◆ **TASK PROMPT**
Your answer should be every line of the entries that has the string "using" in it.

◆ **SOURCE RECORDS**
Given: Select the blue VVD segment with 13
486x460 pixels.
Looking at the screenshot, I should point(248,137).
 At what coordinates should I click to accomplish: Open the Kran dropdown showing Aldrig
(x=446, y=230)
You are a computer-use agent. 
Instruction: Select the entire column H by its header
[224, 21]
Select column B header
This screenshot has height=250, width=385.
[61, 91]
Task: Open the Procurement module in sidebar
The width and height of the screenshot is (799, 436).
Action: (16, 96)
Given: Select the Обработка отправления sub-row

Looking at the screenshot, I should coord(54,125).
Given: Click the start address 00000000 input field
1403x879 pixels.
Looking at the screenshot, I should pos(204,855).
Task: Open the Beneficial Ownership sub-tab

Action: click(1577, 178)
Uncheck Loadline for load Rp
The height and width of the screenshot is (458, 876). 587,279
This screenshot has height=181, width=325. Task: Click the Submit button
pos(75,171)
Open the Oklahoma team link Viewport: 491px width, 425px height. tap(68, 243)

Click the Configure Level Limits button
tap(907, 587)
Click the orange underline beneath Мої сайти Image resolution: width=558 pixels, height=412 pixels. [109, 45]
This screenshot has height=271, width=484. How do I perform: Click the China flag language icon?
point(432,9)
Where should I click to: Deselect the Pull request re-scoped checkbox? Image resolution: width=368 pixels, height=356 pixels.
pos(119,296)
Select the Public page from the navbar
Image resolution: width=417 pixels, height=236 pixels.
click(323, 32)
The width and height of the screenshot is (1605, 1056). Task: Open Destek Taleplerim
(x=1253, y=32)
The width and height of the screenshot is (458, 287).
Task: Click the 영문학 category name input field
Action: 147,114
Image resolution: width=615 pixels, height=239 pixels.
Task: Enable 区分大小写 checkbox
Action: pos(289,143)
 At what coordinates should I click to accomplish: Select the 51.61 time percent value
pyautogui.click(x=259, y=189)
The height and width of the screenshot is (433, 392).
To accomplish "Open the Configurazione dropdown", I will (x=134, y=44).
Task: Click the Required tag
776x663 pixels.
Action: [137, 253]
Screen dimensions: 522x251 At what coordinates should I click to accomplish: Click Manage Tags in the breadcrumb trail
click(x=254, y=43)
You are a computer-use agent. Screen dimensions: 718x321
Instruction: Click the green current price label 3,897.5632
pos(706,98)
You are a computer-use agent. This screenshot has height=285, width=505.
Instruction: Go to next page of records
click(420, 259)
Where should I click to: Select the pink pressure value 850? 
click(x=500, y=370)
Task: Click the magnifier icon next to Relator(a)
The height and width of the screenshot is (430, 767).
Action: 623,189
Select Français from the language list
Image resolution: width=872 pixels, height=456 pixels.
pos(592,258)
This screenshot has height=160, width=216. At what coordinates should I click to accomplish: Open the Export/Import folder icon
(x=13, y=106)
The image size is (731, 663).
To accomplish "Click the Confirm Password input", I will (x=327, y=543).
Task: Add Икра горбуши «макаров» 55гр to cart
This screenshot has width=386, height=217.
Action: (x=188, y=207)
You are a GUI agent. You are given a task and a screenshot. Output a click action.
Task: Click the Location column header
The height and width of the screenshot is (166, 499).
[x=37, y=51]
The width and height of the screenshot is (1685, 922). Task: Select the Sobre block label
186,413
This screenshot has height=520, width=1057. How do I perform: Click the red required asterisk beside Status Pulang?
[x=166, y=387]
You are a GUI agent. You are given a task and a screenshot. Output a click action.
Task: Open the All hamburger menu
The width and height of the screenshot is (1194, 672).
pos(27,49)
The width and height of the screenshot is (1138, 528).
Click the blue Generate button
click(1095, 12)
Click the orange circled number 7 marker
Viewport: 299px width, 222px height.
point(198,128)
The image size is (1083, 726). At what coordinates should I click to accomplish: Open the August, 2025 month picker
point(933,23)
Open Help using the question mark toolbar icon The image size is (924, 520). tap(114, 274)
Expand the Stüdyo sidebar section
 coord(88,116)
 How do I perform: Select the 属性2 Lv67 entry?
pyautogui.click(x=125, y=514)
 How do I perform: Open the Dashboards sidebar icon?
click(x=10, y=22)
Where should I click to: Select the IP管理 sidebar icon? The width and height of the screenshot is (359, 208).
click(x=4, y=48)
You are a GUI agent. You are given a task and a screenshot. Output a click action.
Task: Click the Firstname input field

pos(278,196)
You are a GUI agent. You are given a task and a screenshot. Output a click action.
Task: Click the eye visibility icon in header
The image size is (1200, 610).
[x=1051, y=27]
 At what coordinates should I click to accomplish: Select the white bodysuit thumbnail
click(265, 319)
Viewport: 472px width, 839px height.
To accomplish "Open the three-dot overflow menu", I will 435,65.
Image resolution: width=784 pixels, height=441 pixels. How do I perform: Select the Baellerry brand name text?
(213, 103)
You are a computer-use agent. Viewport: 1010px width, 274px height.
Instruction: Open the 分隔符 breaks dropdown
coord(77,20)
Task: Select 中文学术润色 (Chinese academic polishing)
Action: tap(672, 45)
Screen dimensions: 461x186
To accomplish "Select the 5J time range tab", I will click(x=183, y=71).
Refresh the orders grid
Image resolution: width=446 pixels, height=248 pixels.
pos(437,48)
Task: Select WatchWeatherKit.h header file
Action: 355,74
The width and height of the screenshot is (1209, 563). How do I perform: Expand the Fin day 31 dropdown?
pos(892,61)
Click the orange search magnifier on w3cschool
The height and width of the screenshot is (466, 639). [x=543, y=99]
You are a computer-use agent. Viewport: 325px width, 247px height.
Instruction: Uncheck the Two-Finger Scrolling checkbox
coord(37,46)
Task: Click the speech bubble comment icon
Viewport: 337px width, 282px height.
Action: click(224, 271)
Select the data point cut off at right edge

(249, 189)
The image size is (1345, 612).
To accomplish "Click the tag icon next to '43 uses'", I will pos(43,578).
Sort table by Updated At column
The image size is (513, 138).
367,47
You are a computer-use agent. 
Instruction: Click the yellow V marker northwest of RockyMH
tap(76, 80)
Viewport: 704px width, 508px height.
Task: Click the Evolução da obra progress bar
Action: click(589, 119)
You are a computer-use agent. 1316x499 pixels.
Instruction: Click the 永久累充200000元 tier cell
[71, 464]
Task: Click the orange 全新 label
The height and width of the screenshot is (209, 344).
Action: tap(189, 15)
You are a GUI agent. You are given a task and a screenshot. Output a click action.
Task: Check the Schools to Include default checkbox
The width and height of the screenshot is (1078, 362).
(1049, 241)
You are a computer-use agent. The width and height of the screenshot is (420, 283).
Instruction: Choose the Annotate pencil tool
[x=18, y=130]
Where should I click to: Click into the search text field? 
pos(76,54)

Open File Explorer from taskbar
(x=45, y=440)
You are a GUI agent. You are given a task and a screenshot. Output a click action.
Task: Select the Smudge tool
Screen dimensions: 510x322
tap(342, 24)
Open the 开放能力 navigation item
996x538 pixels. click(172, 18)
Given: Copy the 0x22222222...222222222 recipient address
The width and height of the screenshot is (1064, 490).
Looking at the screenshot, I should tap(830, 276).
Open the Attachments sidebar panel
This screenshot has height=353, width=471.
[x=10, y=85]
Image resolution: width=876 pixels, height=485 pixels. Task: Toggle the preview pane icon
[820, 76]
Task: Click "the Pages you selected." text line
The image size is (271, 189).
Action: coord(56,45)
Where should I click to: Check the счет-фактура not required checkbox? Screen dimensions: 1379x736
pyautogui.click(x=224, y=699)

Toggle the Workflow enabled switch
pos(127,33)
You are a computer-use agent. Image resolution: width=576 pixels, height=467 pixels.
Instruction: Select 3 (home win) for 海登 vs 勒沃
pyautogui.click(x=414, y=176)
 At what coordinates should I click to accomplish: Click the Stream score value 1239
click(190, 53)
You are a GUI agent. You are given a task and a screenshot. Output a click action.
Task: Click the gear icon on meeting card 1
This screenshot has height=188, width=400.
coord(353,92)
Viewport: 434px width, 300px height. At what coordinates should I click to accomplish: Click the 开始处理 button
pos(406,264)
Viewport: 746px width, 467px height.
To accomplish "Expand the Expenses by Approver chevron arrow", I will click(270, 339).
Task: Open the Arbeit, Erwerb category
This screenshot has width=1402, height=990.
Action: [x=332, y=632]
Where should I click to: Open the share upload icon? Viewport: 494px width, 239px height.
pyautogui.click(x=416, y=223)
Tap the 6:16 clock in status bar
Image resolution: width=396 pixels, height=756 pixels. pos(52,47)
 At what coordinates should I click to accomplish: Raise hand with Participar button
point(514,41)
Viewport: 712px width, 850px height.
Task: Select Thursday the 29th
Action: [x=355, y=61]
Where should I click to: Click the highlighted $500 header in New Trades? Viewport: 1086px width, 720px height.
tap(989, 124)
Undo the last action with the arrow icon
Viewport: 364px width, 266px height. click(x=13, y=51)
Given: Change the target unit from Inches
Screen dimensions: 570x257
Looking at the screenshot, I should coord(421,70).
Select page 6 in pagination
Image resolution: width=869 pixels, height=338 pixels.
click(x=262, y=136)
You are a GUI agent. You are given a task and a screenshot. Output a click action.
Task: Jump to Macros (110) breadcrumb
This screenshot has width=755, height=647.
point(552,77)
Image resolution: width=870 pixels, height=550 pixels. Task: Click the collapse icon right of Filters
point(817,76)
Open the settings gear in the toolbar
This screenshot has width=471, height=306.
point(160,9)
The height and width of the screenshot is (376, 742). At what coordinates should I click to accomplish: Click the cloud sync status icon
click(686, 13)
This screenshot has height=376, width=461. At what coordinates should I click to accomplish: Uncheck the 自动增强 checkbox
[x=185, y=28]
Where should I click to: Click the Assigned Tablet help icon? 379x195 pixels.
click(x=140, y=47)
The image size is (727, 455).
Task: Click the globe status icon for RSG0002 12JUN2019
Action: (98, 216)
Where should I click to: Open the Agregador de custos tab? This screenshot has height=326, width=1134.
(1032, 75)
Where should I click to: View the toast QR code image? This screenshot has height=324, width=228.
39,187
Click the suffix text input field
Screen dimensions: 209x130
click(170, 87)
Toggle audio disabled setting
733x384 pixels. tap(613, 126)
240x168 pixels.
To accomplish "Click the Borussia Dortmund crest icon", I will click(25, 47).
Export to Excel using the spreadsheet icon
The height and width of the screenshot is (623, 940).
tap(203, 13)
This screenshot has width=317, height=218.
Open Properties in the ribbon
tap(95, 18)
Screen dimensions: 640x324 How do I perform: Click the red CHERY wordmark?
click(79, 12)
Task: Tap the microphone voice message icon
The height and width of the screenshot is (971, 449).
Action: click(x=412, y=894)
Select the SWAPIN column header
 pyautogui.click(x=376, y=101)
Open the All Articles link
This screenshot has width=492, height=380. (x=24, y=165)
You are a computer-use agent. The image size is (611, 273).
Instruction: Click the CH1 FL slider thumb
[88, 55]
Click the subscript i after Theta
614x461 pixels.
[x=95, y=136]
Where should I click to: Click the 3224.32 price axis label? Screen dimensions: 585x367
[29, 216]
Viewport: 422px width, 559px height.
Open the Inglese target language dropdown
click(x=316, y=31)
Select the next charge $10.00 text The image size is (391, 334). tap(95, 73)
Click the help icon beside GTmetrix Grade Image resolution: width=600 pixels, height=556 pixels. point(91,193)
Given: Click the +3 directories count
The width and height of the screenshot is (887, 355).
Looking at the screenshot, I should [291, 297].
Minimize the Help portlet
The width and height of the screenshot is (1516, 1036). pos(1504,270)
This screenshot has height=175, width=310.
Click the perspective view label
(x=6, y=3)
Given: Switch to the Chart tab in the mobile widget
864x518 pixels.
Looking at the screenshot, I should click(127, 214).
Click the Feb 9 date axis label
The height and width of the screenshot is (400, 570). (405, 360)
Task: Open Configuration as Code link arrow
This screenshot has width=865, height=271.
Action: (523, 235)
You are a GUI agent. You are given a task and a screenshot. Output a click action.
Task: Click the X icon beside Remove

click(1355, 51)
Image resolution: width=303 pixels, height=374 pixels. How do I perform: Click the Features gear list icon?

◆ **WRITTEN RESPONSE**
Open Help using the question mark toolbar icon The image size is (924, 520). tap(114, 274)
Export to Excel using the spreadsheet icon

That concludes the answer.